══ Source information
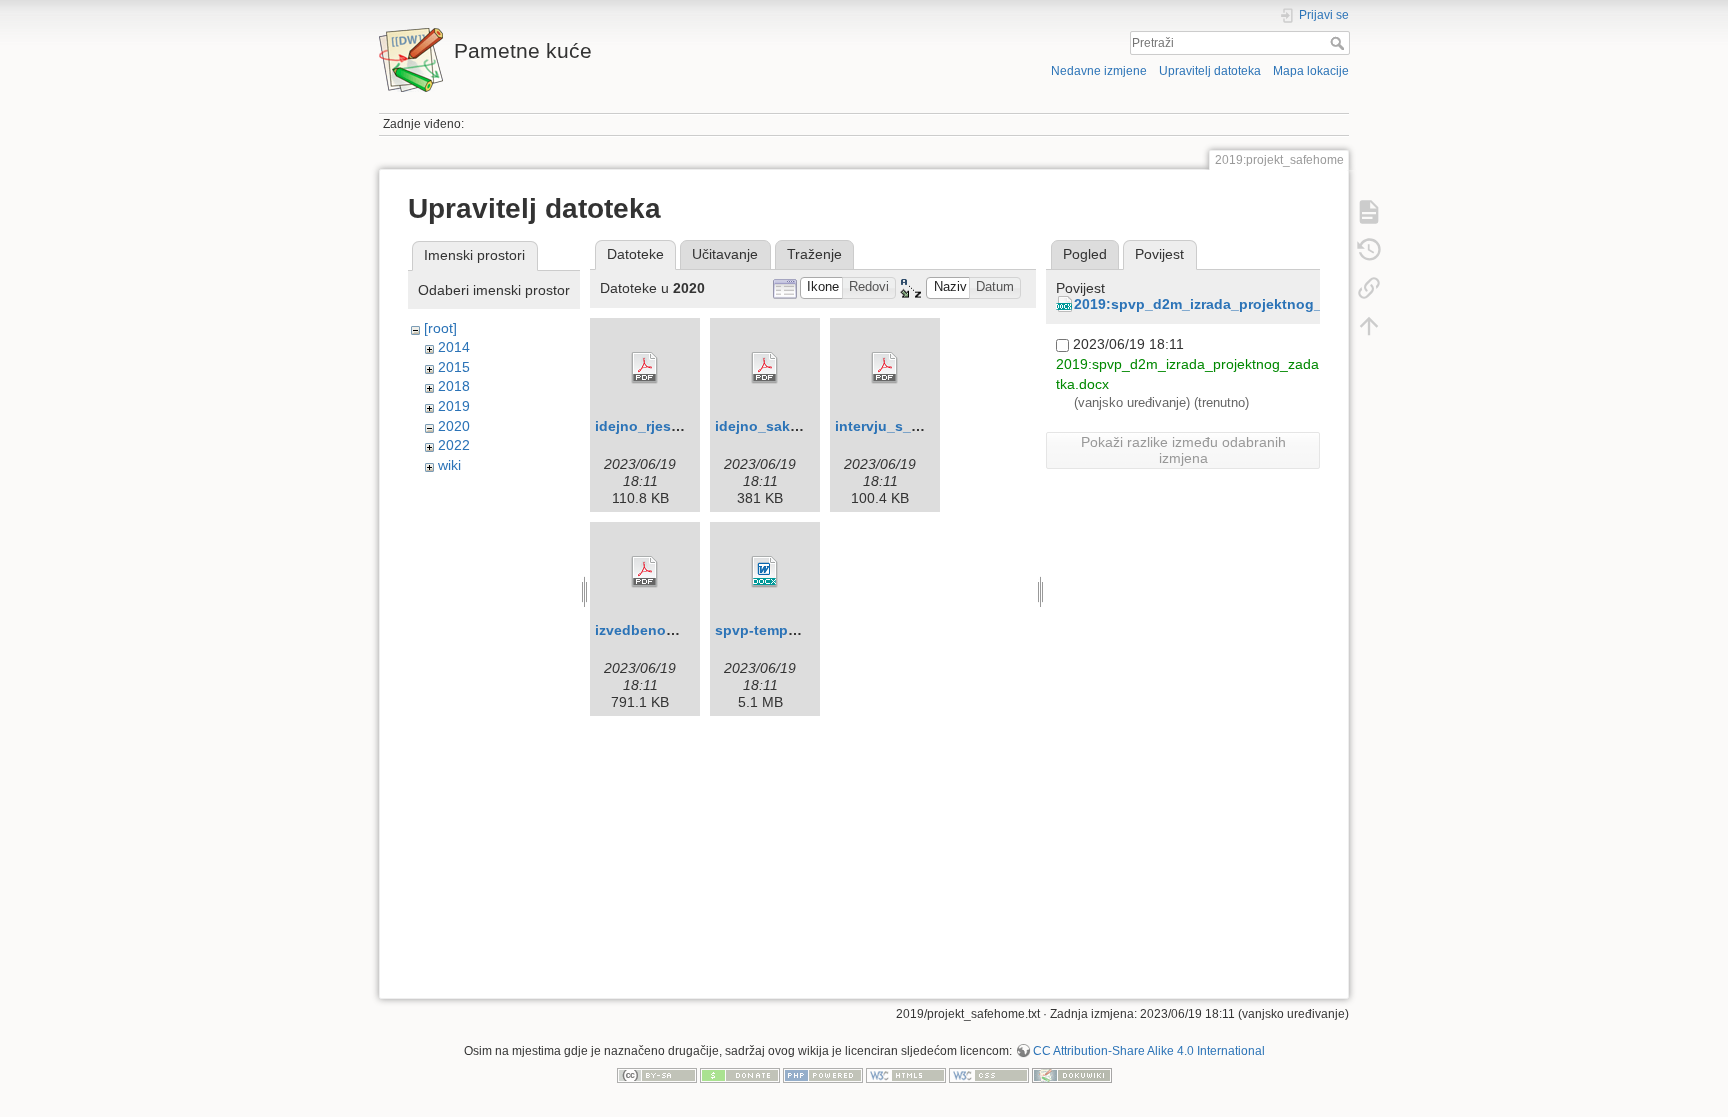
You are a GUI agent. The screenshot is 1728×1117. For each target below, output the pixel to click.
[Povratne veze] (1369, 288)
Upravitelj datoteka (1210, 71)
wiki (449, 465)
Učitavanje (725, 254)
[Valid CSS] (989, 1074)
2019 (454, 406)
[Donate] (740, 1074)
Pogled (1085, 254)
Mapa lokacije (1311, 71)
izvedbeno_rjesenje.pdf (675, 630)
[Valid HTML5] (906, 1074)
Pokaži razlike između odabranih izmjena (1183, 450)
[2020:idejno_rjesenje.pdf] (645, 368)
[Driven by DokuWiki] (1072, 1074)
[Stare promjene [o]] (1369, 250)
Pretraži (1339, 43)
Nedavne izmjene (1099, 71)
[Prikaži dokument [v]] (1369, 212)
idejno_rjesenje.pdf (661, 426)
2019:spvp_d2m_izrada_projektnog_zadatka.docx (1243, 304)
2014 (454, 347)
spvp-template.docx (783, 630)
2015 (454, 367)
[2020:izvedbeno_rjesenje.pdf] (645, 572)
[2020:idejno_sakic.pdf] (765, 368)
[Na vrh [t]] (1369, 326)
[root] (440, 328)
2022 (454, 445)
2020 (454, 426)
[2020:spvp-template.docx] (765, 572)
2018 (454, 386)
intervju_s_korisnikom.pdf (924, 426)
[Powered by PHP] (823, 1074)
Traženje (814, 254)
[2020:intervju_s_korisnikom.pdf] (885, 368)
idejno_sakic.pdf (772, 426)
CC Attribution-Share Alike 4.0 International (1149, 1051)
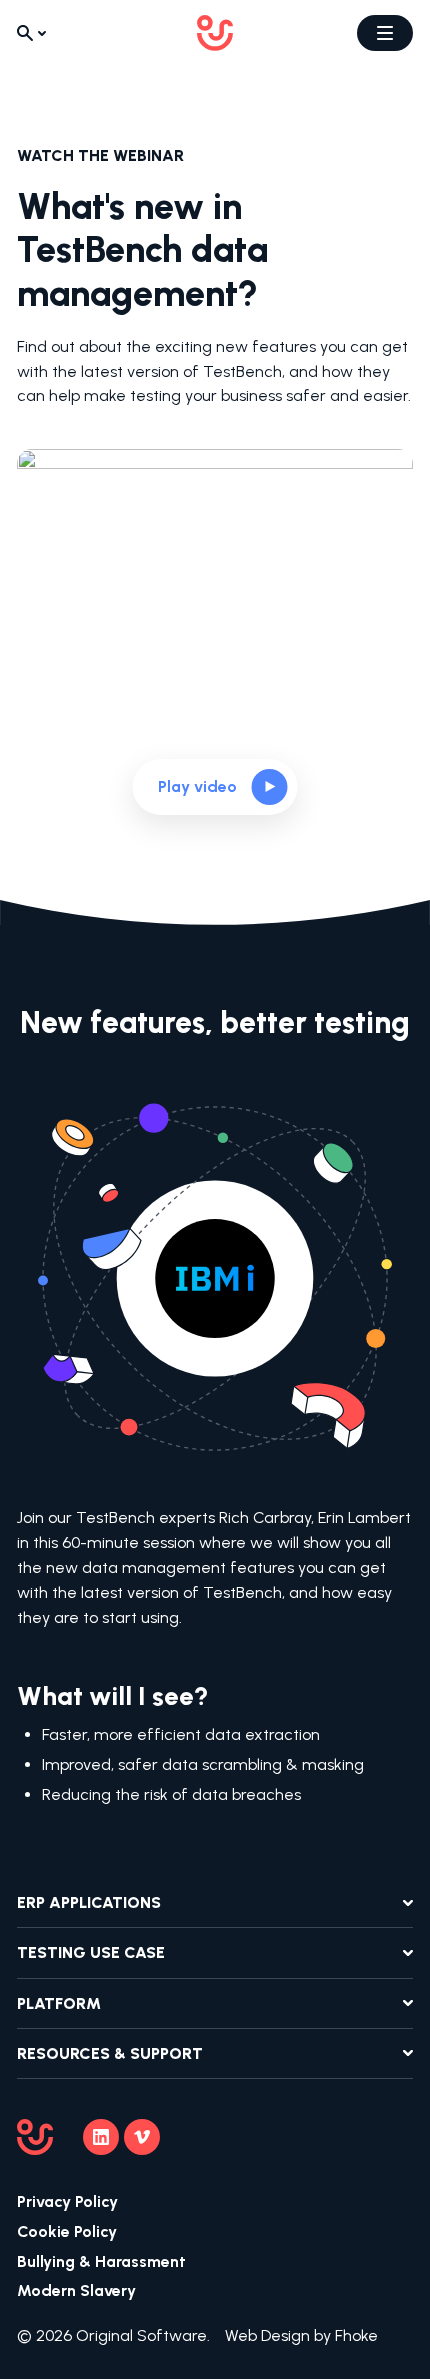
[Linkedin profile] (101, 2137)
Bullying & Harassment (101, 2261)
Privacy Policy (67, 2201)
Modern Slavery (76, 2290)
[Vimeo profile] (142, 2137)
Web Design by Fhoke (301, 2335)
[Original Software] (215, 33)
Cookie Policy (67, 2231)
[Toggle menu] (385, 33)
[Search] (31, 33)
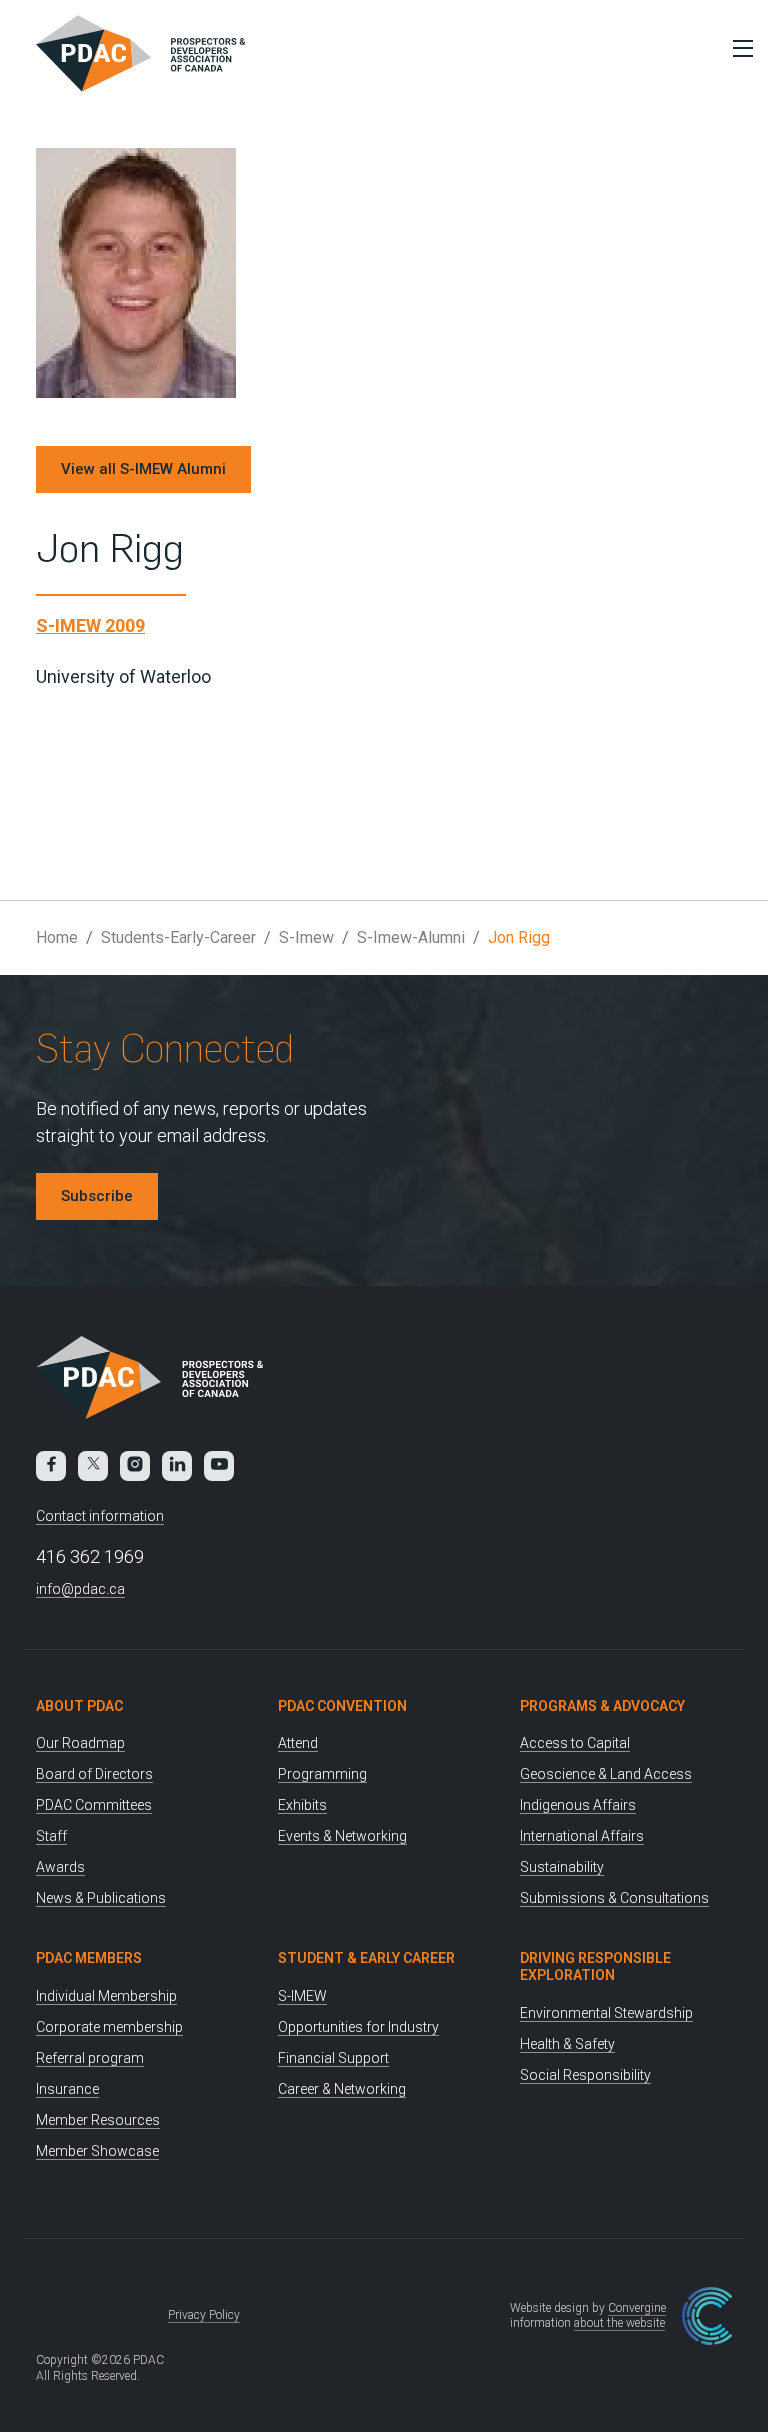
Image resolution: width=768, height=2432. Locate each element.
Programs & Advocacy (602, 1706)
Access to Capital (575, 1743)
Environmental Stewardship (606, 2013)
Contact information (100, 1516)
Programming (322, 1774)
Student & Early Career (366, 1958)
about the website (619, 2323)
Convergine (637, 2308)
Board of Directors (94, 1774)
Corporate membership (109, 2027)
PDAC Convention (342, 1706)
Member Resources (98, 2120)
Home (57, 937)
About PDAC (79, 1706)
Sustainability (562, 1867)
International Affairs (582, 1836)
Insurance (67, 2089)
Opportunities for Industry (358, 2027)
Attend (298, 1743)
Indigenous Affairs (578, 1805)
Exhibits (302, 1805)
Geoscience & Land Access (606, 1774)
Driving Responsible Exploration (595, 1966)
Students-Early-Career (178, 937)
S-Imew (306, 937)
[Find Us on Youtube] (219, 1466)
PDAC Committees (94, 1805)
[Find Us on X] (93, 1466)
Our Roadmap (80, 1743)
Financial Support (333, 2058)
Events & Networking (342, 1836)
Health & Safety (567, 2044)
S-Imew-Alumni (411, 937)
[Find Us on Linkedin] (177, 1466)
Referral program (90, 2058)
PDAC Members (89, 1958)
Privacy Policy (204, 2315)
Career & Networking (342, 2089)
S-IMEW (302, 1996)
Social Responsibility (585, 2075)
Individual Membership (106, 1996)
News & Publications (101, 1898)
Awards (60, 1867)
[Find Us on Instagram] (135, 1466)
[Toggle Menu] (738, 48)
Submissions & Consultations (614, 1898)
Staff (51, 1836)
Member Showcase (97, 2151)
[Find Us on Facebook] (51, 1466)
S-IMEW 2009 (90, 625)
════
Full transcription of the material, exact in every line, without images.

Solved problem:
You are a GUI agent. The screenshot is 1728×1117. For each target below, output the pixel to click.
[Povratne veze] (1369, 288)
Upravitelj datoteka (1210, 71)
wiki (449, 465)
Učitavanje (725, 254)
[Valid CSS] (989, 1074)
2019 (454, 406)
[Donate] (740, 1074)
Pogled (1085, 254)
Mapa lokacije (1311, 71)
izvedbeno_rjesenje.pdf (675, 630)
[Valid HTML5] (906, 1074)
Pokaži razlike između odabranih izmjena (1183, 450)
[2020:idejno_rjesenje.pdf] (645, 368)
[Driven by DokuWiki] (1072, 1074)
[Stare promjene [o]] (1369, 250)
Pretraži (1339, 43)
Nedavne izmjene (1099, 71)
[Prikaži dokument [v]] (1369, 212)
idejno_rjesenje.pdf (661, 426)
2019:spvp_d2m_izrada_projektnog_zadatka.docx (1243, 304)
2014 (454, 347)
spvp-template.docx (783, 630)
2015 (454, 367)
[2020:izvedbeno_rjesenje.pdf] (645, 572)
[2020:idejno_sakic.pdf] (765, 368)
[Na vrh [t]] (1369, 326)
[root] (440, 328)
2022 (454, 445)
2020 (454, 426)
[2020:spvp-template.docx] (765, 572)
2018 (454, 386)
intervju_s_korisnikom.pdf (924, 426)
[Powered by PHP] (823, 1074)
Traženje (814, 254)
[2020:intervju_s_korisnikom.pdf] (885, 368)
idejno_sakic.pdf (772, 426)
CC Attribution-Share Alike 4.0 International (1149, 1051)
[Linkedin profile] (101, 2137)
Bullying & Harassment (101, 2261)
Privacy Policy (67, 2201)
Modern Slavery (76, 2290)
[Vimeo profile] (142, 2137)
Web Design by Fhoke (301, 2335)
[Original Software] (215, 33)
Cookie Policy (67, 2231)
[Toggle menu] (385, 33)
[Search] (31, 33)
Image resolution: width=768, height=2432. Locate each element.
Programs & Advocacy (602, 1706)
Access to Capital (575, 1743)
Environmental Stewardship (606, 2013)
Contact information (100, 1516)
Programming (322, 1774)
Student & Early Career (366, 1958)
about the website (619, 2323)
Convergine (637, 2308)
Board of Directors (94, 1774)
Corporate membership (109, 2027)
PDAC Convention (342, 1706)
Member Resources (98, 2120)
Home (57, 937)
About PDAC (79, 1706)
Sustainability (562, 1867)
International Affairs (582, 1836)
Insurance (67, 2089)
Opportunities for Industry (358, 2027)
Attend (298, 1743)
Indigenous Affairs (578, 1805)
Exhibits (302, 1805)
Geoscience & Land Access (606, 1774)
Driving Responsible Exploration (595, 1966)
Students-Early-Career (178, 937)
S-Imew (306, 937)
[Find Us on Youtube] (219, 1466)
PDAC Committees (94, 1805)
[Find Us on X] (93, 1466)
Our Roadmap (80, 1743)
Financial Support (333, 2058)
Events & Networking (342, 1836)
Health & Safety (567, 2044)
S-Imew-Alumni (411, 937)
[Find Us on Linkedin] (177, 1466)
Referral program (90, 2058)
PDAC Members (89, 1958)
Privacy Policy (204, 2315)
Career & Networking (342, 2089)
S-IMEW (302, 1996)
Social Responsibility (585, 2075)
Individual Membership (106, 1996)
News & Publications (101, 1898)
Awards (60, 1867)
[Find Us on Instagram] (135, 1466)
[Toggle Menu] (738, 48)
Submissions & Consultations (614, 1898)
Staff (51, 1836)
Member Showcase (97, 2151)
[Find Us on Facebook] (51, 1466)
S-IMEW 2009 (90, 625)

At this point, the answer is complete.